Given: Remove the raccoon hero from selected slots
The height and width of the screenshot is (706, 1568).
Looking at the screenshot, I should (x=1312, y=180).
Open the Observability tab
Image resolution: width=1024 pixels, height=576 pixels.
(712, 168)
────────
§ **Work to be completed**
Write the entries out once more, exactly as they appear.

§ **Task output**
Given: Remove the raccoon hero from selected slots
The height and width of the screenshot is (706, 1568).
Looking at the screenshot, I should (x=1312, y=180).
Open the Observability tab
Image resolution: width=1024 pixels, height=576 pixels.
(712, 168)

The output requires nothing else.